(Element lookup records)
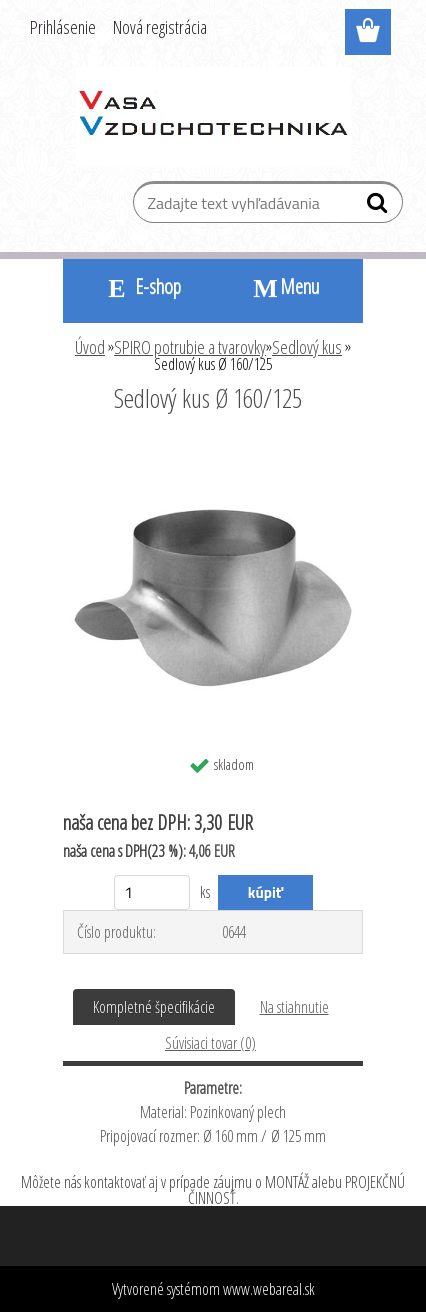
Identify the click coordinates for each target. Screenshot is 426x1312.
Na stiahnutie (294, 1007)
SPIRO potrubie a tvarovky (190, 347)
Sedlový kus (307, 347)
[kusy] (152, 892)
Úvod (90, 347)
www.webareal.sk (269, 1289)
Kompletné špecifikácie (154, 1007)
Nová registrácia (160, 27)
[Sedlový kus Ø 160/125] (213, 453)
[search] (379, 207)
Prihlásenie (63, 27)
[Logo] (213, 117)
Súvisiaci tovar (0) (210, 1043)
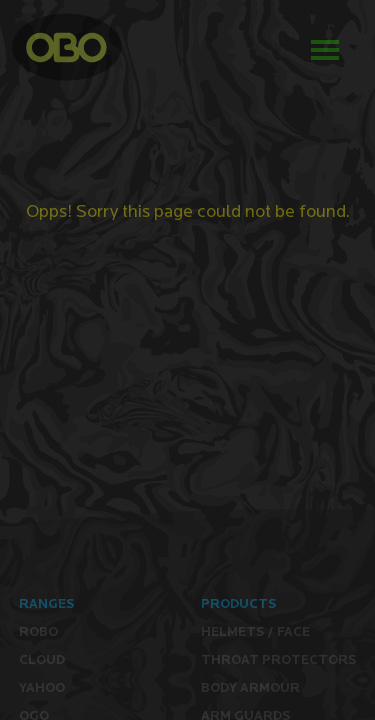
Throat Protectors (278, 659)
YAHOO (42, 687)
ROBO (38, 631)
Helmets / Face (255, 631)
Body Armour (250, 687)
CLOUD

_Goal_
Rewrite every line of the records above, including each request, but multiply each coordinate in the answers by 0.85 and round to the nearest whole number, with halves rounded up. Leave the pictures out of your answer.

_Result_
Identify the click coordinates for each target. Screenshot is 426x1312.
Na stiahnutie (250, 856)
SPIRO potrubie a tvarovky (162, 295)
Sedlový kus (261, 295)
[kusy] (129, 758)
Úvod (77, 295)
www.webareal.sk (229, 1096)
Kompletné špecifikácie (131, 856)
Nová registrácia (136, 23)
[Sedlový kus Ø 160/125] (181, 385)
[search] (322, 176)
Prihlásenie (54, 23)
[Logo] (181, 99)
Súvisiaci tovar (0) (179, 887)
Throat Protectors (236, 560)
YAHOO (36, 584)
ROBO (32, 536)
Helmets / Face (217, 536)
Body Armour (213, 584)
CLOUD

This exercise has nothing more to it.